So last night I had the television on for background noise because the wife and kids were still in Tennessee visiting her sister. I really wasn’t paying attention until I heard Bill O’Reilly launch into his hilarious Talking Points Memo trying to justify Fox’s lawsuit against Al Franken’s book, Lies and the Lying Liars Who Tell Them: A Fair and Balanced Look at the Right.
I should say that I can’t stand Franken. His book about Rush Limbaugh was almost as pathetic and annoying as Limbaugh’s own books. It is disturbing that people like Franken, Ann Coulter, Limbaugh, and Michael Moore can move so many books.
The title of Franken’s book, however, is clever — a bit too clever for Fox which is suing the comedian arguing that the book infringes on its trademark for the phrase “Fair and Balanced.” Not only is this a frivolous lawsuit, but it is a stupid public relations move by Fox. Could there be more of a whiney liberal thing to do than sue somebody who says mean things about you and mercilessly parodies you?
And Bill O’Reilly just compounded that problem with a ridiculous monologue that was laugh-out-loud funny,
The main point here is that trying to hurt a business or a person because you disagree with what they say is simply unacceptable in America. And that message has been sent by FOX. There’s a principle in play. Vigorous debate is embraced by us, but smear campaigns will be confronted. It is simply a joke for The New York Times to editorialize that fabricated personal attacks are acceptable under the banner of satire.
Mommy, Al’s using satire again. Make him stop!
You can’t try to hurt a business or person simply because you disagree with what they say? Then what the hell was O’Reilly’s campaign to get Ludacris fired as a Pepsi spokesman about about? Apparently O’Reilly can dish it out, he just can’t take it.
It gets funnier on the satire issue,
I wonder if The Times thought that Donald Sagretti was funny when he manufactured dirt to hurt Richard Nixon’s political opponents. I guess The Times editorial board would be yucking it up if their pictures appeared on a book cover accompanied by the word “liar.” Satire, my butt.
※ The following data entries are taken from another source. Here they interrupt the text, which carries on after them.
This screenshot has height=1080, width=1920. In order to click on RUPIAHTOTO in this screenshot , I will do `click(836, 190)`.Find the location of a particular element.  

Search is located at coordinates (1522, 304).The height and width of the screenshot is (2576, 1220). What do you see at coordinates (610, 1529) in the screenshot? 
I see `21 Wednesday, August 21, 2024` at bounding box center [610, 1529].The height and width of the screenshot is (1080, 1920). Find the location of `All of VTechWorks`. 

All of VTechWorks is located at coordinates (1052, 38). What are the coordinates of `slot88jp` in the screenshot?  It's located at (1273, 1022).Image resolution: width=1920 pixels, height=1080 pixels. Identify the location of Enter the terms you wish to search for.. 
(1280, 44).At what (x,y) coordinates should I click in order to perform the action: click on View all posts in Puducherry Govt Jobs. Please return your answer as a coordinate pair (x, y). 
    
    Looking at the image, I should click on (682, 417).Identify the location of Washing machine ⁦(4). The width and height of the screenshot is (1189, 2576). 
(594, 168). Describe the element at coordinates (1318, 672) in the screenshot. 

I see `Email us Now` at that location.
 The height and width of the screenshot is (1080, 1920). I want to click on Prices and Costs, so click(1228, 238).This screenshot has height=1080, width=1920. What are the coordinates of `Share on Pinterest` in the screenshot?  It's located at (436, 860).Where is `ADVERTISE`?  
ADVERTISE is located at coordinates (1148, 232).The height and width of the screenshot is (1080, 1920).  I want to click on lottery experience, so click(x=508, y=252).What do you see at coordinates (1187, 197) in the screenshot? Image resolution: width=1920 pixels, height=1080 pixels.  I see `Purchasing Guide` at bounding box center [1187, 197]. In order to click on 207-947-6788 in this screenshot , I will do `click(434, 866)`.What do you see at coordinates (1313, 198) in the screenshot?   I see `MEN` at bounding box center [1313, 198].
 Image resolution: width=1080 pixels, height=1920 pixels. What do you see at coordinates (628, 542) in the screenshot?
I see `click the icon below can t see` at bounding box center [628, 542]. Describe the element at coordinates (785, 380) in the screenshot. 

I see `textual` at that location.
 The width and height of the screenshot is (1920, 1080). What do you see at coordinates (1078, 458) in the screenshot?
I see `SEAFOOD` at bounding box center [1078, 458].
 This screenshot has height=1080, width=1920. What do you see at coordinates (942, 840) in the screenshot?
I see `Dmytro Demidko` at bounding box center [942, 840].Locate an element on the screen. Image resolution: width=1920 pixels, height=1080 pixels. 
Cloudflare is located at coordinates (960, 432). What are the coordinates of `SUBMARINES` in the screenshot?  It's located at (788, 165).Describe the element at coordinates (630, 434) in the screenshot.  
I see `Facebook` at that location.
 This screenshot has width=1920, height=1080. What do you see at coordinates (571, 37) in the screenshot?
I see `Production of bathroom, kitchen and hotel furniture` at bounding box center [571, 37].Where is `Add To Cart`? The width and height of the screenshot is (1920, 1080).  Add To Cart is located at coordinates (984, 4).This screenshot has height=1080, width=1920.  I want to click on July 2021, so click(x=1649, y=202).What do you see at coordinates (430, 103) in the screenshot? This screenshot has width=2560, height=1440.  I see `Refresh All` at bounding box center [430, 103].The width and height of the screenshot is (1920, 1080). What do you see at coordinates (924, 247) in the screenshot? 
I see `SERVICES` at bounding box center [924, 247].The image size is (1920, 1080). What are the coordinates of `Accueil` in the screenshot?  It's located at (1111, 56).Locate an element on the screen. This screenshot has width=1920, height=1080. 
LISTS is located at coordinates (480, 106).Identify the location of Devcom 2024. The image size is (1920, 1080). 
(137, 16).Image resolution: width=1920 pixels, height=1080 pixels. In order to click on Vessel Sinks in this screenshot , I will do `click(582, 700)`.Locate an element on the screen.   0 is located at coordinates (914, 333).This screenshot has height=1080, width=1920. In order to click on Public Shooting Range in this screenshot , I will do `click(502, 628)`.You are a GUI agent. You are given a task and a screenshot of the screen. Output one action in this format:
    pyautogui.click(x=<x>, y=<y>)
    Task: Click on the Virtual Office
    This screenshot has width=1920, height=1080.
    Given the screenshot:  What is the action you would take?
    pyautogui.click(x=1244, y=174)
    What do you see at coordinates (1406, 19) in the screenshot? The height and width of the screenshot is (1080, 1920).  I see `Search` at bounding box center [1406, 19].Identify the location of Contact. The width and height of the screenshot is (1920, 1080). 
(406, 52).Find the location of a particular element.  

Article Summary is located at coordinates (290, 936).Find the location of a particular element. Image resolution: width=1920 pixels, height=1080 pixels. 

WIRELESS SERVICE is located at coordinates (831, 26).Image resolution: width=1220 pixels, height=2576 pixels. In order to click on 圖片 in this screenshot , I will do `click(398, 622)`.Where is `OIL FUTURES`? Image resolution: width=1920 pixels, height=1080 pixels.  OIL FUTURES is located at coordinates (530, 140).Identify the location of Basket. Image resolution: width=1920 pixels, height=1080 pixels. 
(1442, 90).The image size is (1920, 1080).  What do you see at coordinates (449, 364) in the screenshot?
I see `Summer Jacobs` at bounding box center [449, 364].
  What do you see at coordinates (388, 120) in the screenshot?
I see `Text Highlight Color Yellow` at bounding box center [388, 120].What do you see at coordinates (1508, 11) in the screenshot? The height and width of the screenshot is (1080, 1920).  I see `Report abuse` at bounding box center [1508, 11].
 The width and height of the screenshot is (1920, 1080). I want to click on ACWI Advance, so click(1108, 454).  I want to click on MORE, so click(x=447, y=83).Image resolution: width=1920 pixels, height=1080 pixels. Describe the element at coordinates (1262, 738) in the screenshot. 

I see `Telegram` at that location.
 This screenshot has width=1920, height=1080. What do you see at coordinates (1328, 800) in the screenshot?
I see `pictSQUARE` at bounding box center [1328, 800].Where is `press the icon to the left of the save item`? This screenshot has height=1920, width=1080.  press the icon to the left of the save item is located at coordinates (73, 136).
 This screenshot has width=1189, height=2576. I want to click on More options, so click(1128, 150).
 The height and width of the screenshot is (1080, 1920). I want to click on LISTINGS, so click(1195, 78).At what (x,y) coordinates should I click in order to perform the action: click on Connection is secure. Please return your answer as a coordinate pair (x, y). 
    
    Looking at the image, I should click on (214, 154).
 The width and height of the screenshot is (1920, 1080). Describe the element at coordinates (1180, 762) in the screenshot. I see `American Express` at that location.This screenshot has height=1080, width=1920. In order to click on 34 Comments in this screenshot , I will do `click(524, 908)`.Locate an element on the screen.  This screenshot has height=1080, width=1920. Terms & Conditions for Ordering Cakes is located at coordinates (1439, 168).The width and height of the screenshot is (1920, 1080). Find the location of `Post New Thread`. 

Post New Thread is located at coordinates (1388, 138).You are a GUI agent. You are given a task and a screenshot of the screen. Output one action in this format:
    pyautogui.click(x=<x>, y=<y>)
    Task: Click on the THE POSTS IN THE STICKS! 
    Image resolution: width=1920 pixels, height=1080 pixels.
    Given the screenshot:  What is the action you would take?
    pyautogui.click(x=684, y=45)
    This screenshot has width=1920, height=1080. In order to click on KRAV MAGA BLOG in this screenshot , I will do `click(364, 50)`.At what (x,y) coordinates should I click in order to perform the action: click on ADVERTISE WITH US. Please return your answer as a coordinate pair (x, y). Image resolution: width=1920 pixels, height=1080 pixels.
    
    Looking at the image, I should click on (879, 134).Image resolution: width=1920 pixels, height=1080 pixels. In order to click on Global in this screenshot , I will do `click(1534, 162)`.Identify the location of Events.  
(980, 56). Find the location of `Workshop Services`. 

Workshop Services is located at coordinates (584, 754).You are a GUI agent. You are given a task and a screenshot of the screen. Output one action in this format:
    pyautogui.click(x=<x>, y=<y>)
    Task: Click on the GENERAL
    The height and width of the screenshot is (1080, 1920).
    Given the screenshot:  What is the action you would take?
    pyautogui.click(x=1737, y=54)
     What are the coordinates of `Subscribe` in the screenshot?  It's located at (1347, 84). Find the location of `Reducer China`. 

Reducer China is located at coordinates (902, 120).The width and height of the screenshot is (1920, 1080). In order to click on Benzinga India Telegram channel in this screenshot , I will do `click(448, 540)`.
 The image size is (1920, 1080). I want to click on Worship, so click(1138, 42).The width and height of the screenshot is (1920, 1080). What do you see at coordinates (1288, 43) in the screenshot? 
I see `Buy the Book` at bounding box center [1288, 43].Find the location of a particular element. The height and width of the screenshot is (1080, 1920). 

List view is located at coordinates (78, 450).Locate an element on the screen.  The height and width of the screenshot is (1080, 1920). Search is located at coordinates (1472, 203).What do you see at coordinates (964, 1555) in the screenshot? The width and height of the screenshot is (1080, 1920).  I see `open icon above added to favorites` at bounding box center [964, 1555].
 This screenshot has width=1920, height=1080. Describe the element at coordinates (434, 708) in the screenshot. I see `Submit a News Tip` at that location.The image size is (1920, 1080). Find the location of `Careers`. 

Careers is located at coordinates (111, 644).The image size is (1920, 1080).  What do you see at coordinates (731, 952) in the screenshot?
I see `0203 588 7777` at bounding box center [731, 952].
Just in case it isn’t clear, O’Reilly here is actually claiming that Franken is guilty of defamation for calling O’Reilly and others at Fox liars. Of course this is the same O’Reilly who called Franken an idiot. I suspect a judge in either case would find that each charge is true and therefore not subject to libel or slander statutes. (It’s not like you have to dig especially hard to find instances of O’Reilly dissembling or Franken acting like an idiot.)
And what would a pointless rant be without an absurd finish that cites a well known authority about how to deal with one’s opponents,
But once again, that’s not the issue here. The point is accountability. We are shining a spotlight on the haters and the enablers. You can decide if that spotlight is aimed in the right direction.
Talking Points cannot understand how people could side with the defamers and their pals. But it’s important to know just who these people are. For as Don Corleone once said, “kept your friends close, but your enemies closer.”
Okay, when you start pulling Godfather quotes into the mix, you’ve really gone off the deep end. The effect of watching O’Reilly deliver this speech was to question his mental stability. He looked and sounded like someone who was on the verge of losing it — and all because of an insult by a nobody like Al Franken. God forbid Dana Carvey says anything mean about O’Reilly!
The Best Defense Is a Good Offense. Bill O’Reilly, Fox News, August 14, 2003.